LE KOMMANDO HARZUNGEN
Jacques Bernardeau (Extrait du Mémorial)

Autres appellations : ANNA, B 3
Localisation : à 10 km au nord de NORDHAUSEN, à quelques km de Dora. Ouverture :Avril 1944
Évacuation : 04/04/1945 vers Bergen-Belsen, Magdeburg ou la Tchécoslovaquie
Effectifs : environ 4.000
Activités : Travaux de creusement (chantier B 3)
Venant de Niedersachswerfen, le camp est situé à l’entrée du village, devant l’école. Il semble d’abord avoir été destiné aux civils allemands de Mittelwerk, avant d’être affecté, en mars, aux détenus travaillant au chantier du B3.
Sa construction commence début 1944 et se termine en juin. Une triple clôture électrifiée remplace les simples barbelés.
Les premiers Déportés viennent de Buchenwald, et sont suivis par ceux qui ont achevé la construction du camp de Dora.
Lors de l’autonomie de Dora, le 1er novembre, les détenus, au nombre de 4009, sont Français, Belges, Russes et Polonais.
Le 3 avril, le camp comprend 3 blocks, puis il s’agrandit à 14 blocks dont 10 pour le logement des détenus. Le Revier occupe les 2 blocks de l’angle sud-ouest du camp.
Les blocks 1 et 2 hébergent les détenus qui travaillent aux cuisines ; les 5, 6 et 10 ceux qui travaillent à Dora, et les 4, 7, 8 et 9 ceux qui travaillent au B3.
Chaque block a 3 étages de châlits recouverts de copeaux de bois.
Les appels durent généralement 1 heure, parfois 2 ou 3 heures.

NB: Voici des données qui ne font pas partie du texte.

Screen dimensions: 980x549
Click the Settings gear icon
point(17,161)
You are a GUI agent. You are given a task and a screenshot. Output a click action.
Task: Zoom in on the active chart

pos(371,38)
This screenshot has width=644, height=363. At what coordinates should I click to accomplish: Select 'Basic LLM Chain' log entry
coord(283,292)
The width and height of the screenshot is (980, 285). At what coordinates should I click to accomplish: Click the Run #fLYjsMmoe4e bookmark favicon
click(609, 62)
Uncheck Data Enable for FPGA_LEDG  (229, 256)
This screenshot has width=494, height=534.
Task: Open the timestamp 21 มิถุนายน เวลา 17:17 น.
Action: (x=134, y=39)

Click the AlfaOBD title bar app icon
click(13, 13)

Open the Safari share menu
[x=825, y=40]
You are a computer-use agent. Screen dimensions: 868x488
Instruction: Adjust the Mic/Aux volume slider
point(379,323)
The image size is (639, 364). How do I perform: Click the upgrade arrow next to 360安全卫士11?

Au retour du travail, couverts de poussières, les détenus se lavent à l’eau froide des lavabos, par équipes de 2, car les Russes volent leurs effets. Cette séance est suivie selon l’humeur du kapo, de la visite des poux, d’un rassemblement dans la cour, ou du garde-à-vous dans les blocks.
Le rasage des cheveux est mensuel.
Des matches de boxe ont lieu de temps en temps le dimanche.
Les détenus reçoivent un litre de soupe par jour, avec une boule de pain, de la margarine et une rondelle de saucisson parfois remplacée par une cuillère d’ersatz de “confiture”.
Ils ont un bout de viande le samedi, et de fromage le mercredi ; de temps en temps des pommes de terre.
Les SS sont progressivement remplacés par des soldats de la Luftwaffe. Mais l’encadrement est composé de Verts et Tsiganes allemands.

Le Commandant Frick, chauve et sec, portant monocle et gants de cuir, est parfois possédé de rages folles.
Face aux détenus rassemblés pour la circonstance, il enfonce calmement son poignard dans le cœur de Félix, son serviteur tchèque.
Mais le 25 décembre il autorise et assiste avec quelques sous-officiers, à la célébration d’une messe par 3 prêtres belges.
Le même jour, un “radio-crochet” a lieu dans le block 7.
Pour tentative d’évasion, un Vorarbeiter écrase la tête d’un détenu sur un rail au moyen d’une barre de fer. Le 10 septembre un Tsigane est pendu.
Si les conditions de vie au camp sont relativement “convenables”, le travail est très dur et le transport épuisant.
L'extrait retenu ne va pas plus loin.